March 24, 2011 by

Winners Announced for 2011 Essay Competition

On the evening of March 15, the Cornell HR Review held an awards ceremony for its annual essay competition. Open to all Cornell students, this year’s competition challenged students to respond to one of three prompts, which addressed such topics as labor relations, HR branding, and contractor utilization. Prizes for the competition included $750 for first place, $500 for second, and $250 for third.

CHRR staff narrowed down the pool of entries to the competition’s four best, then an independent panel of judges representing CHRR stakeholders (students, academicians, and HR professionals) determined the winners.
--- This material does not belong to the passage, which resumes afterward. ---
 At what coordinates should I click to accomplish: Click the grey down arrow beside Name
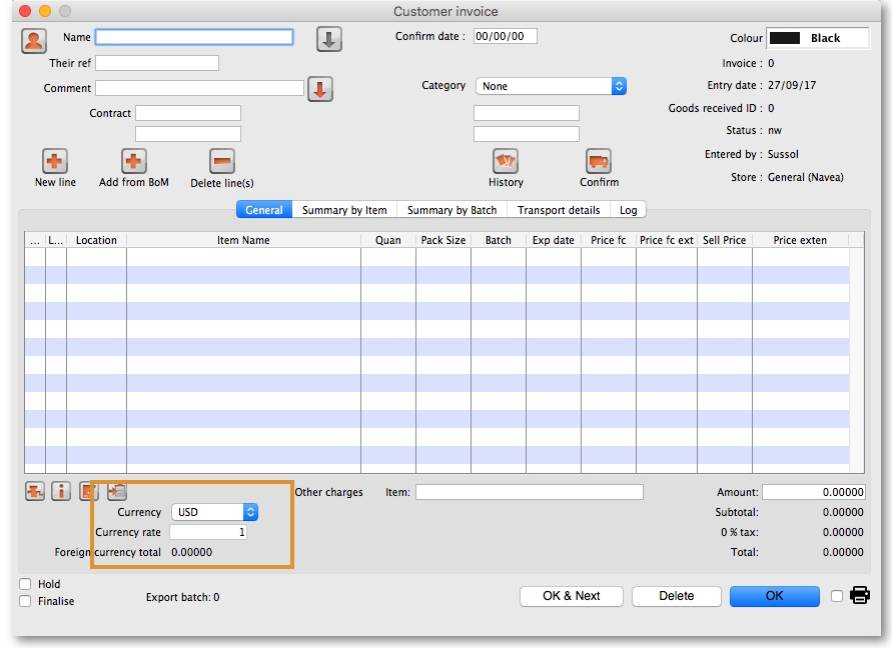click(329, 39)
This year’s final round judges panel included 2010 competition winner Nathan Sheranian MILR ’11, ILR Professor Lisa Nishii, and Cornell Vice President of Human Resources Mary Opperman. Ms. Opperman keynoted the event, discussing the challenges of advocating in behalf of employees while seeking the best interests of management. The event was emceed by CHRR vice president Ryan McAllister (Cornell MILR ’11) and attended by ILR School Dean Harry Katz.

MILR students swept this year’s competition, with Chelsea Vandlen (MILR ’11) garnering the first place prize for her essay, Making ‘cents’ of temps: The costs and benefits of temporary workers. “I was very excited to win the essay competition this year,” she remarked. “The caliber of the students who submitted essays is incredible, so I feel honored that my essay was selected.” Ms. Vandlen said ideas for her winning essay spawned from previous work as a research assistant for CAHRS and from lessons learned in the HR metrics course at ILR taught by professor John Hausknecht. “I hope that my essay proves useful to other students, faculty, and practitioners, and I applaud the Cornell HR Review for hosting such a great competition!”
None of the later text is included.